Work instructions:
Your task is to repeat each record verbatim, exactly as it was written.

======

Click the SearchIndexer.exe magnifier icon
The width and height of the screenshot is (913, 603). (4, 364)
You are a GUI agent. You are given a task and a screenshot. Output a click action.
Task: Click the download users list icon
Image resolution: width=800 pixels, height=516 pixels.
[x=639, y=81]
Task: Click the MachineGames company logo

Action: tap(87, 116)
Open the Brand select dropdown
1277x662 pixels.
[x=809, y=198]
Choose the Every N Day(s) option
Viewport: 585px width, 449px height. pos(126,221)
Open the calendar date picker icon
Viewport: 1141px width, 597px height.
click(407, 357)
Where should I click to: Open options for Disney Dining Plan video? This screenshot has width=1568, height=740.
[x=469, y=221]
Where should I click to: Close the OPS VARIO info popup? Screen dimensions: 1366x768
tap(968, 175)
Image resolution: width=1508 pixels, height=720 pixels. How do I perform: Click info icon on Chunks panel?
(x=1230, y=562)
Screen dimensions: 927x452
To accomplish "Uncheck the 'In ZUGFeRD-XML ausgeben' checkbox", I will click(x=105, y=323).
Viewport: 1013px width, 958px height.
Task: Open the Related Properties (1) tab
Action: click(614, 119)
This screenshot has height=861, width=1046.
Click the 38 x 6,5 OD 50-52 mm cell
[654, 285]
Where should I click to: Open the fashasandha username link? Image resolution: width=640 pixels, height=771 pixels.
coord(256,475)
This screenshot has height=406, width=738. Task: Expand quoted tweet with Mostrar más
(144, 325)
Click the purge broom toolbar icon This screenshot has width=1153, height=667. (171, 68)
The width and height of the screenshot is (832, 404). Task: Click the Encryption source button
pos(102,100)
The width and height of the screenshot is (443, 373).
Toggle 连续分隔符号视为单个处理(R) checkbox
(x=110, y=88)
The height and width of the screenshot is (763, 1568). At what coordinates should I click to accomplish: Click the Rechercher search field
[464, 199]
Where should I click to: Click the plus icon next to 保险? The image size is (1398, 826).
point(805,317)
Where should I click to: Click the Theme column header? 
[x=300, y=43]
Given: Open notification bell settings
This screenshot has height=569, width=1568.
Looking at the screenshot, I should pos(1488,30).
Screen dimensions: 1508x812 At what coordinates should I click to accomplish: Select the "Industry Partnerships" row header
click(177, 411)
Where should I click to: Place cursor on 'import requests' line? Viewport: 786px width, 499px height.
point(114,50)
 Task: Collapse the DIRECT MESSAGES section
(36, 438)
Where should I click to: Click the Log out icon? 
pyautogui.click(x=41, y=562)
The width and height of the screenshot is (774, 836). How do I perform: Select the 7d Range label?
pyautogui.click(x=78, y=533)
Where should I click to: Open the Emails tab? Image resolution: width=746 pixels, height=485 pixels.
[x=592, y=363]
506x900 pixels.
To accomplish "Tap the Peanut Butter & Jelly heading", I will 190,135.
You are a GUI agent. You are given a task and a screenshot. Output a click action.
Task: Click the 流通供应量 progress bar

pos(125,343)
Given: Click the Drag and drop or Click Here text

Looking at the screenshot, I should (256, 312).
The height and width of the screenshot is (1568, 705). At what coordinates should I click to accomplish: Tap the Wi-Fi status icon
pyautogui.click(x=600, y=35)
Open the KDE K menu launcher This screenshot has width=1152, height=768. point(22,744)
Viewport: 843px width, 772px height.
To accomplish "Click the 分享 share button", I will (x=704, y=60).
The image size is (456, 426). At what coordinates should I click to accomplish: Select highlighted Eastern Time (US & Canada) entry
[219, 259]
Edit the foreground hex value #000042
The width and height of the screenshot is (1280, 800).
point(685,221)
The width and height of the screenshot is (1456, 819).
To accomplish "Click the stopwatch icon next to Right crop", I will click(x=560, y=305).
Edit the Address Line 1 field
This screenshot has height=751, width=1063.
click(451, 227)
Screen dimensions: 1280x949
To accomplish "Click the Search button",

======

Answer space:
Click the SearchIndexer.exe magnifier icon
The width and height of the screenshot is (913, 603). (4, 364)
You are a GUI agent. You are given a task and a screenshot. Output a click action.
Task: Click the download users list icon
Image resolution: width=800 pixels, height=516 pixels.
[x=639, y=81]
Task: Click the MachineGames company logo

Action: tap(87, 116)
Open the Brand select dropdown
1277x662 pixels.
[x=809, y=198]
Choose the Every N Day(s) option
Viewport: 585px width, 449px height. pos(126,221)
Open the calendar date picker icon
Viewport: 1141px width, 597px height.
click(407, 357)
Where should I click to: Open options for Disney Dining Plan video? This screenshot has width=1568, height=740.
[x=469, y=221]
Where should I click to: Close the OPS VARIO info popup? Screen dimensions: 1366x768
tap(968, 175)
Image resolution: width=1508 pixels, height=720 pixels. How do I perform: Click info icon on Chunks panel?
(x=1230, y=562)
Screen dimensions: 927x452
To accomplish "Uncheck the 'In ZUGFeRD-XML ausgeben' checkbox", I will click(x=105, y=323).
Viewport: 1013px width, 958px height.
Task: Open the Related Properties (1) tab
Action: click(614, 119)
This screenshot has height=861, width=1046.
Click the 38 x 6,5 OD 50-52 mm cell
[654, 285]
Where should I click to: Open the fashasandha username link? Image resolution: width=640 pixels, height=771 pixels.
coord(256,475)
This screenshot has height=406, width=738. Task: Expand quoted tweet with Mostrar más
(144, 325)
Click the purge broom toolbar icon This screenshot has width=1153, height=667. (171, 68)
The width and height of the screenshot is (832, 404). Task: Click the Encryption source button
pos(102,100)
The width and height of the screenshot is (443, 373).
Toggle 连续分隔符号视为单个处理(R) checkbox
(x=110, y=88)
The height and width of the screenshot is (763, 1568). At what coordinates should I click to accomplish: Click the Rechercher search field
[464, 199]
Where should I click to: Click the plus icon next to 保险? The image size is (1398, 826).
point(805,317)
Where should I click to: Click the Theme column header? 
[x=300, y=43]
Given: Open notification bell settings
This screenshot has height=569, width=1568.
Looking at the screenshot, I should pos(1488,30).
Screen dimensions: 1508x812 At what coordinates should I click to accomplish: Select the "Industry Partnerships" row header
click(177, 411)
Where should I click to: Place cursor on 'import requests' line? Viewport: 786px width, 499px height.
point(114,50)
 Task: Collapse the DIRECT MESSAGES section
(36, 438)
Where should I click to: Click the Log out icon? 
pyautogui.click(x=41, y=562)
The width and height of the screenshot is (774, 836). How do I perform: Select the 7d Range label?
pyautogui.click(x=78, y=533)
Where should I click to: Open the Emails tab? Image resolution: width=746 pixels, height=485 pixels.
[x=592, y=363]
506x900 pixels.
To accomplish "Tap the Peanut Butter & Jelly heading", I will 190,135.
You are a GUI agent. You are given a task and a screenshot. Output a click action.
Task: Click the 流通供应量 progress bar

pos(125,343)
Given: Click the Drag and drop or Click Here text

Looking at the screenshot, I should (256, 312).
The height and width of the screenshot is (1568, 705). At what coordinates should I click to accomplish: Tap the Wi-Fi status icon
pyautogui.click(x=600, y=35)
Open the KDE K menu launcher This screenshot has width=1152, height=768. point(22,744)
Viewport: 843px width, 772px height.
To accomplish "Click the 分享 share button", I will (x=704, y=60).
The image size is (456, 426). At what coordinates should I click to accomplish: Select highlighted Eastern Time (US & Canada) entry
[219, 259]
Edit the foreground hex value #000042
The width and height of the screenshot is (1280, 800).
point(685,221)
The width and height of the screenshot is (1456, 819).
To accomplish "Click the stopwatch icon next to Right crop", I will click(x=560, y=305).
Edit the Address Line 1 field
This screenshot has height=751, width=1063.
click(451, 227)
Screen dimensions: 1280x949
To accomplish "Click the Search button",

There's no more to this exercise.